Detail of ‘Lady grown in a tree’ by Kamala Ibrahim Ishag (2017) © Kamala Ibrahim Ishag (photo by the author)

The people who float around at a gallery like the Serpentine and are available to answer questions are called ‘visitor assistants’. They are always extremely helpful and very well informed. I got chatting to one visitor assistant who pointed out that many of these images of trees and flowers derive from the plants in Ishag’s own garden in Khartoum. Some – like the palm trees on the drum I mentioned above – are obviously nods to Sudan’s wider landscape. But many not only show flowers but convey a very feminine sense of sociability in a calm, leafy, civilised space. Hence the stylised but still very evocative painting ‘Gathering’ from 2015.

‘Gathering’ by Kamala Ibrahim Ishag (2015) © Kamala Ibrahim Ishag

I assume this is a meeting of (rather ghoulish-looking) ladies who are drinking tea or a light beverage from the long glasses with tiny handles, or maybe just water, which symbolises the water of life. Maybe the glasses are both on the table and floating off it (at the same time) and the picture captures the way it’s the same water as feeds the trees and plants in her garden, which can’t live without it. So the water in the human glasses is one with the water feeding nature and so the plants can be thought of as growing out of the water in the glasses as it is all one.

The more you look, the more you see images of greenery – flowers, plants, tendrils and leaves, either as central motifs for a picture or as decorative elements furling around the split faces and swimming spermatazoa, or of people turning into trees, or of trees containing human faces.

Take the image at the top of this review, ‘Two Women’, if you look carefully at the trees, you’ll see they both contain a human face. In fact at the bottom of both trees, especially the one on the right, you can see a pair of human feet. This painting in particular, made me think of the Ents in Tolkien’s Lord of the Rings, giants in tree form.

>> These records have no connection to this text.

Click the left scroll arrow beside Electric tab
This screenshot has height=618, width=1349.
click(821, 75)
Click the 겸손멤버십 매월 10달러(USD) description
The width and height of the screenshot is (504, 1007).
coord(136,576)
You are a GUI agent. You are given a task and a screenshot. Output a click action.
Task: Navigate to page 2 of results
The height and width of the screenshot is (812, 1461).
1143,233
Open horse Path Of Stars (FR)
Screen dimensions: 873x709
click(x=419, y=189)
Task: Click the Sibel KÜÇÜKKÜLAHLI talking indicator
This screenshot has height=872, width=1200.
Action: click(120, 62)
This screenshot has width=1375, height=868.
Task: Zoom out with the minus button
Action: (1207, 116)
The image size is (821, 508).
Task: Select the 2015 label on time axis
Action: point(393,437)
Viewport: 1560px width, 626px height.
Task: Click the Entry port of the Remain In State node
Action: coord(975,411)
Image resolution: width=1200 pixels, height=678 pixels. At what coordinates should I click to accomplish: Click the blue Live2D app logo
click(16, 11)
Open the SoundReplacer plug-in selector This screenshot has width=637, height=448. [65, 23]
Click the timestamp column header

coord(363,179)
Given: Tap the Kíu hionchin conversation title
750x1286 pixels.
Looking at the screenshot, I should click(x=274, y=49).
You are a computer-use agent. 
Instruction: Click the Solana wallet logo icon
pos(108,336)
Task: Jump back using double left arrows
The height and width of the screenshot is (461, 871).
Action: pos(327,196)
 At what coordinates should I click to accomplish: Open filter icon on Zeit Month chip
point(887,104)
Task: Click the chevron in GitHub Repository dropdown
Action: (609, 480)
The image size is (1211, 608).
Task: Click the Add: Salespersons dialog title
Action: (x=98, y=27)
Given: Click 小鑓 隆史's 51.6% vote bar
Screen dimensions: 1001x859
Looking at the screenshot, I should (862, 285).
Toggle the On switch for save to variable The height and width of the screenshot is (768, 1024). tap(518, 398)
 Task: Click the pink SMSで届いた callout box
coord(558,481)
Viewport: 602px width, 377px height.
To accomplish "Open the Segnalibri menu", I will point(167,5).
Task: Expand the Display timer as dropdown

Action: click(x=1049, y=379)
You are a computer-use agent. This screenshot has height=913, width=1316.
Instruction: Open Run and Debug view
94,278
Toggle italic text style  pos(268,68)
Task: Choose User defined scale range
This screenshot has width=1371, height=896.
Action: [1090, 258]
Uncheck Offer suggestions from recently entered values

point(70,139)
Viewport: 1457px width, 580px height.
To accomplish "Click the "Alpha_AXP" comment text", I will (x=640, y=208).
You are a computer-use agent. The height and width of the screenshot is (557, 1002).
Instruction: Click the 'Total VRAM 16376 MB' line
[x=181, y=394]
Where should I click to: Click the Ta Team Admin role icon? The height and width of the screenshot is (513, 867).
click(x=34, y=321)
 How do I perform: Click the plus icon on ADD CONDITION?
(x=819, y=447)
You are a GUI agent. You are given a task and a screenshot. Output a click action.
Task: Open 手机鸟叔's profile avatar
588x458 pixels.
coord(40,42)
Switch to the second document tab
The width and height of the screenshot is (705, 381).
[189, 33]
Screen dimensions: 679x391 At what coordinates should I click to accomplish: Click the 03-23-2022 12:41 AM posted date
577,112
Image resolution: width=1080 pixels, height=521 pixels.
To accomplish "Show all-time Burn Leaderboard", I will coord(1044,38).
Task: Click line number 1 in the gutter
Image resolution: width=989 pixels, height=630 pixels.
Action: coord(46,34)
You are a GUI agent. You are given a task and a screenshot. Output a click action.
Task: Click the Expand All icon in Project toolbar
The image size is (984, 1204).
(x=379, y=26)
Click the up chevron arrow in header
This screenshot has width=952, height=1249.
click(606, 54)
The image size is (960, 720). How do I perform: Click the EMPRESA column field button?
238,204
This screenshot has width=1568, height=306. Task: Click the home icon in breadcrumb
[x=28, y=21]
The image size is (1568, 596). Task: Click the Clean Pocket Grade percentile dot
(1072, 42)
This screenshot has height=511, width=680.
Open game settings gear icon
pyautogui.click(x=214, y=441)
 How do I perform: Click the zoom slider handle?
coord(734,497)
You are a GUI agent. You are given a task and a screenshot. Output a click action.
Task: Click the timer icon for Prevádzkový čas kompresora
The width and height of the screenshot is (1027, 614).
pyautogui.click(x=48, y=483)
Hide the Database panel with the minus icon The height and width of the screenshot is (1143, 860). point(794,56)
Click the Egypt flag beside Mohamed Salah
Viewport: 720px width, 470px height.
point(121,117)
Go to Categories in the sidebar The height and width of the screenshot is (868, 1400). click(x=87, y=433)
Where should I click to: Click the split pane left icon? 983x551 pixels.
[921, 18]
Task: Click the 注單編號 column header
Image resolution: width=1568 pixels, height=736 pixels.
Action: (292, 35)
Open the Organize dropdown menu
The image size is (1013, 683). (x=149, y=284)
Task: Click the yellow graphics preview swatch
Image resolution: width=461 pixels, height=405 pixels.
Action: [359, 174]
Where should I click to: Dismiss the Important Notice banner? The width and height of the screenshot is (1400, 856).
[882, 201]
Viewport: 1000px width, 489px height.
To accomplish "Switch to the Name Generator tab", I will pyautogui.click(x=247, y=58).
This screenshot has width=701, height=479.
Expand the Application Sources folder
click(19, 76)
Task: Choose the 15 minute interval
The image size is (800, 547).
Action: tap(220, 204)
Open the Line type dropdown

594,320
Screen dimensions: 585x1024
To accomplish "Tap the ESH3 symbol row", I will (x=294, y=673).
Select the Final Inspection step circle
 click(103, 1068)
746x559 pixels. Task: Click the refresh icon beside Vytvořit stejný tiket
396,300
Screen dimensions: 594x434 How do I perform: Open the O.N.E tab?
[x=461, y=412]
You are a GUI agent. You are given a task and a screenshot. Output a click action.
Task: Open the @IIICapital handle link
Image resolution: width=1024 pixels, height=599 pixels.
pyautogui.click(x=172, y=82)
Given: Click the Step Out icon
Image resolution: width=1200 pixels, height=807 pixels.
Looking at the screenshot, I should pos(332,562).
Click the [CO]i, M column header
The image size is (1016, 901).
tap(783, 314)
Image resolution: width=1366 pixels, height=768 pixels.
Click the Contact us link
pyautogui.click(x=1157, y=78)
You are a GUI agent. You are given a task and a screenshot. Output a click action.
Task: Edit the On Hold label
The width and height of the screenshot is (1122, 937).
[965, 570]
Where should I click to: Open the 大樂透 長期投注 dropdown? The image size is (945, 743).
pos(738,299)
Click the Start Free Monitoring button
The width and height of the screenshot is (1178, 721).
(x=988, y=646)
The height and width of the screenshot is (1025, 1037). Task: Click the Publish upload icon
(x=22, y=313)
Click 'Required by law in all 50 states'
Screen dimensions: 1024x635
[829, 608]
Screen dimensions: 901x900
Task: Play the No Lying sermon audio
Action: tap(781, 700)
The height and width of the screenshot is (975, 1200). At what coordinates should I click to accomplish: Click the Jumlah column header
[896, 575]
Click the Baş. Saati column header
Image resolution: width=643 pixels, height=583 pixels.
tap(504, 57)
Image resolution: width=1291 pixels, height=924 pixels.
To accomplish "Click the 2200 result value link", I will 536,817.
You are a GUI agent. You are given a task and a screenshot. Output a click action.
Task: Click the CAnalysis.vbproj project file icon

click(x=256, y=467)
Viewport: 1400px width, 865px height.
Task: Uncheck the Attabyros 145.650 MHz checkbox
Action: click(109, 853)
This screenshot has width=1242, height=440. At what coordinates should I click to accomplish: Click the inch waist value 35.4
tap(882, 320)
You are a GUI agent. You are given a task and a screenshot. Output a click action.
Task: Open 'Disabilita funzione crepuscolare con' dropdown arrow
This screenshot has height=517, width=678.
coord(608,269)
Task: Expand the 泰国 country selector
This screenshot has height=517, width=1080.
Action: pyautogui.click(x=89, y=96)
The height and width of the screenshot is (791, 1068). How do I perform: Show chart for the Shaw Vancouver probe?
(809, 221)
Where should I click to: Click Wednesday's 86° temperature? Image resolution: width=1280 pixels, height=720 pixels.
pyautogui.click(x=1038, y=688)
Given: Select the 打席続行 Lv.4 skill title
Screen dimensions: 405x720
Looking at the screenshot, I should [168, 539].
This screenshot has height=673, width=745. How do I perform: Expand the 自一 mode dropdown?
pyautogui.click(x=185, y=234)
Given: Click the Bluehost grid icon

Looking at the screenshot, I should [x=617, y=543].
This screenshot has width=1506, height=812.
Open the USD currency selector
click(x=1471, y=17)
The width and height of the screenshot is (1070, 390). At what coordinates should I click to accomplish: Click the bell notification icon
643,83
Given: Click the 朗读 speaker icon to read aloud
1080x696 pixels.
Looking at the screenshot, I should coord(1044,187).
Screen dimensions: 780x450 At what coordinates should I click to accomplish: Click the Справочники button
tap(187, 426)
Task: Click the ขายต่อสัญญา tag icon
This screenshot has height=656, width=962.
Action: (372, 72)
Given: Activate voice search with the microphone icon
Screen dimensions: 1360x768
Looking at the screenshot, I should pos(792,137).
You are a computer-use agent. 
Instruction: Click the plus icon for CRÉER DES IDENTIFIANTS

The more you look, the more you see leaves, flowers, tendrils, trees everywhere, images of wholeness and healing to set against her continually disturbing depiction of human faces.

Detail of ‘Two figures in two balls’ by Kamala Ibrahim Ishag (2016) © Kamala Ibrahim Ishag (photo by the author)

‘Blues for the Martyrs’

As might be obvious by now but I think Ishag’s most recent work is her best. In the big paintings from the last decade or so all her themes – willowy people, strange split faces, trees and tendrils – emerge with most force and power. Some artists peak early and fade; Ishag strikes me as getting better and better with every year. Long may she continue.

Thus it is that arguably the most striking image in the entire show is the most recent. It’s titled ‘Blues for the Martyrs’ and it was made this year, 2022. One of those visitor assistants I was talking about explained it to me. In 2019 there were student protests in Khartoum. The police cracked down with violence. They beat up and threw protesters into the river (Nile). Hence the deep blue of the painting which portrays the river and the tendrils of river weeds billowing up through the water.

And the faces in their bubbles? Ishag is using the faux naif style she has perfected over decades to convey the sense of the souls of the dead, protected in hermetic bubbles, enduring, living on, smiling blissfully, a little childishly, maybe. They’re certainly strikingly unlike the troubled split faces, the ghoul faces, of virtually all her previous work. ‘Smiley face for the martyrs.’

‘Blues for the Martyrs’ by Kamala Ibrahim Ishag (2022) © Kamala Ibrahim Ishag

‘Blues for the Martyrs’ is pretty much the most striking painting in the exhibition, not least because it marks such a complete departure from the palette of almost all the other works. Much of the other stuff, whether painted on drums or calabashes or canvas, is predominantly brown or sand, colours of a hot desert country, sprinkled with green leaves, splashes of plantlife in the desert.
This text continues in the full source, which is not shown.